Silvana Cellucci

La montagna delle storie

Presentazione di Simone Gambacorta

Tabula fati, Chieti, Luglio 2004

 

Presentazione di Simone Gambacorta

     Sarà opportuno avviare questo breve discorso sul romanzo di Silvana Cellucci con l’attenzione necessaria per non rivelare al lettore quel che da solo dovrà scovarvi, liberamente penetrando in pagine dense di impegno e pensiero: se ne porrà quindi in evidenza un aspetto che valga a rappresentarne una coordinata di fondo; un basso continuo, cioè, che pare sempre accompagnare la narrazione, in certo qual modo anche scandendola.
     Diremo subito che questa coordinata è la morte.

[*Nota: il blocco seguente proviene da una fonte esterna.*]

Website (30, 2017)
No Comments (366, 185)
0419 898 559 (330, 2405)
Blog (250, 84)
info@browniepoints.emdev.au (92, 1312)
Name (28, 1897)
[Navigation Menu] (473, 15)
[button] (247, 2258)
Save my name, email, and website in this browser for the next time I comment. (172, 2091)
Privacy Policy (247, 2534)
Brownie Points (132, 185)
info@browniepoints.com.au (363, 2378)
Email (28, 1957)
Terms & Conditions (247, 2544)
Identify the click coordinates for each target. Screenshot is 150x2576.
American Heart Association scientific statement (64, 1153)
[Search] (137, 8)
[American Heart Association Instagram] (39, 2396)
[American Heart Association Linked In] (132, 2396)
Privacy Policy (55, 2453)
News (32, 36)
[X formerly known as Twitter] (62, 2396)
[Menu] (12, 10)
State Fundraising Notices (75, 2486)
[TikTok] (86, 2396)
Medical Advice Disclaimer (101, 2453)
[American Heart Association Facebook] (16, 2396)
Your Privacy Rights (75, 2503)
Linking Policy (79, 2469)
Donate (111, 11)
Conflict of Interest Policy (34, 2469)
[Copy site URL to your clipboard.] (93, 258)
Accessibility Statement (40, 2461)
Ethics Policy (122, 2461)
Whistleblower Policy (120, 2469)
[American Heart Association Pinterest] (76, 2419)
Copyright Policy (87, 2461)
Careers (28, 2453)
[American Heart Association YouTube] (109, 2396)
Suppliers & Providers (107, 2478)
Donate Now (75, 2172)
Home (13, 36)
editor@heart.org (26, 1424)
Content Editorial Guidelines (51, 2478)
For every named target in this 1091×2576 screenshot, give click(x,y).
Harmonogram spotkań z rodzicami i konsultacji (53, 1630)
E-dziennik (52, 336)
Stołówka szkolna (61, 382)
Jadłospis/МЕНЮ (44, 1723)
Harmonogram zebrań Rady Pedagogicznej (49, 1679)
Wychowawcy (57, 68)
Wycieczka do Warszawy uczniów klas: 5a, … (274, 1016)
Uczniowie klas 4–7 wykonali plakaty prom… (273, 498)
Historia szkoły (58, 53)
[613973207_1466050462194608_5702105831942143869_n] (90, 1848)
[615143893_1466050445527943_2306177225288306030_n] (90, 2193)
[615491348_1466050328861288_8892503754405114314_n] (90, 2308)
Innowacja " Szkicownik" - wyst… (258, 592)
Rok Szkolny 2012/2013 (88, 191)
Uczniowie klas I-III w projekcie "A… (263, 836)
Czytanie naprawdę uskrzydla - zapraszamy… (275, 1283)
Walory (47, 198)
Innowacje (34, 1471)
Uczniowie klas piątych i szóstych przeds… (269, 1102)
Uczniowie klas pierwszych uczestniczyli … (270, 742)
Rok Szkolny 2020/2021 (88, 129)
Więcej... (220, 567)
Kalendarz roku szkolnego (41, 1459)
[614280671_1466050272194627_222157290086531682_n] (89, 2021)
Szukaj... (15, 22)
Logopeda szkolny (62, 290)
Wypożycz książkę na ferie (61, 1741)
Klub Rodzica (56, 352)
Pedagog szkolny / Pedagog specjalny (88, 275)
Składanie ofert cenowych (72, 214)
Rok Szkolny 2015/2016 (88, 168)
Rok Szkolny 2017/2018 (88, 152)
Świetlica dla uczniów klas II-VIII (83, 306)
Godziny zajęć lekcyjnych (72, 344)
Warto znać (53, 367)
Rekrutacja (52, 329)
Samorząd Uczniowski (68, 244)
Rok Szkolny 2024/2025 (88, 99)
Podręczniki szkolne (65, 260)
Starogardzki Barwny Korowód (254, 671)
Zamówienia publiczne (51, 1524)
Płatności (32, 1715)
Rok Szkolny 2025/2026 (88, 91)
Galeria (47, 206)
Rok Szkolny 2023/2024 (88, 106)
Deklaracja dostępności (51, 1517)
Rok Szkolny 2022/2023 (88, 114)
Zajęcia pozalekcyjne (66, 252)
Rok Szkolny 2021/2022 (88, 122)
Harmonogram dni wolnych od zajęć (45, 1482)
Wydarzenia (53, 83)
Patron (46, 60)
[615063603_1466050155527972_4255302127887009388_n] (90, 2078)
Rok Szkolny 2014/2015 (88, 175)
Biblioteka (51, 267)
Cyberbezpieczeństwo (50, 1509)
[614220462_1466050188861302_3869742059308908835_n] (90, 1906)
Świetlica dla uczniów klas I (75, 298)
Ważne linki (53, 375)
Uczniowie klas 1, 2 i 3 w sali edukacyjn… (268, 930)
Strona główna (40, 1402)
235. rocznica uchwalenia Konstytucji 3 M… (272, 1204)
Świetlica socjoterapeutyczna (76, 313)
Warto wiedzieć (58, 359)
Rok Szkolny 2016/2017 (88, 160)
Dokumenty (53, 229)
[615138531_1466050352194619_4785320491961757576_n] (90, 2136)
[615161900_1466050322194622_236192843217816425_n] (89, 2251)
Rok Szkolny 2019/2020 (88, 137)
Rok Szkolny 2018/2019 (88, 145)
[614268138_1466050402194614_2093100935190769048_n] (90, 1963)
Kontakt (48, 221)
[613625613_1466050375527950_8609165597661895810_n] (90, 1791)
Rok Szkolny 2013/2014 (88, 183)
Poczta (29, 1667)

Sin dalle battute d’avvio, infatti, il lettore scorge tra le righe la sua ombra, la vede assumere forme e contorni differenti, ne indovina le sotterranee movenze, ne avverte la scia. Qualcosa più che un sentore, qualcosa meno che una presenza. In ogni caso una costante della storia, pure per questo pregna d’inquietudine.
     Non è però una morte bergmaniana, per così dire, che si manifesta o meglio ancora si impone nel suo rivelarsi, con un’ineffabile presenza-assenza. Semmai è una morte intravista, colta sull’uscio, appena riconoscibile eppure ricorrente; una morte cangiante, camaleontica, che si nega a una lettura univoca per assumere i toni e i colori delle situazioni ove s’insinua, inafferrabile, libera di percorrere cunicoli occulti, non individuabile, capricciosa perché prossima e distante, subdola perché promiscua nel suo zelo ingordo. Un fiume carsico che affiora in ristagni palustri.
     Non una morte che afferra, ma una morte che sfiora, che plana, pronta a barattare l’apparenza di una fuga con la promessa di un ritorno scaltrito. Come la colpa. Come la colpa che i personaggi rimproverano a se stessi: “l’amoralità fa più gola di un giusto contegno tedioso e antiquato. Sono il divieto, il proibito che allettano: l’amore a tre è elettrizzante, come l’alcol, la droga, la violenza, il sopruso”. Di più: “siamo tutti marci, Arnar, e nessuno di noi è migliore dell’altro; al contrario, meriteremmo tutti gli abissi dell’inferno”.
     La colpa, appunto. La colpa di non saper essere, di non riuscire ad essere. L’impostura del compromesso quotidiano, la corruzione di una coscienza incapace di autenticità. La colpa del torpore morale, del silenzio morale, del vivere, quindi; di essere uomo, di essere donna, di accettarsi per ciò che si è, quando ciò che si è significa nascondere pustole venefiche ed essere fedeli all’obbligo quotidiano della menzogna. La colpa che suscita la morte e che rende la vita piena di pudori, come un delitto.
     Forse, allora, possiamo azzardare una riflessione, suggerendo che il capestro in cui Silvana Cellucci vede dibattersi persino le possibilità dell’amore oscilli, tutto sommato, tra Sclavi e Buzzati. Amore, si è detto; e a proposito: è un amore emunto di linfe, da tempo stillate in una asfittica ragnatela di geometrie e incastri. Così, come una rampicante rinsecchita, la storia di ciascuno si avviluppa e si contorce, nel collasso della miopia, nello sfaldarsi dell’identità, nello sbilenco e stentato incedere di chi smarrisce il senso di sé e della realtà in cui vive: sicché ci si scopre estranei a se stessi e agli altri ed estranei in se stessi e negli altri, fiaccati da sottrazioni imprevedibili e sord(id)e. Del resto, che “nessuno, per quanto faccia, esce vivo dalla vita”, lo disse già Pomilio.
     Tante sono le strade percorribili per entrare in questo libro di Silvana Cellucci. Che tuttavia, pur coerente col suo discorso, non si nega caute aperture verso un più disteso ottimismo. Non casualmente a fine romanzo. Non casualmente con queste parole: “è sempre l’uomo che gestisce sentimenti ed arte, e se ha la capacità di rendere immortale il marmo, potrà farlo anche con il cuore. Egli è una scintilla del divino, e non è detto che tutti debbano ad ogni costo essere cattivi”.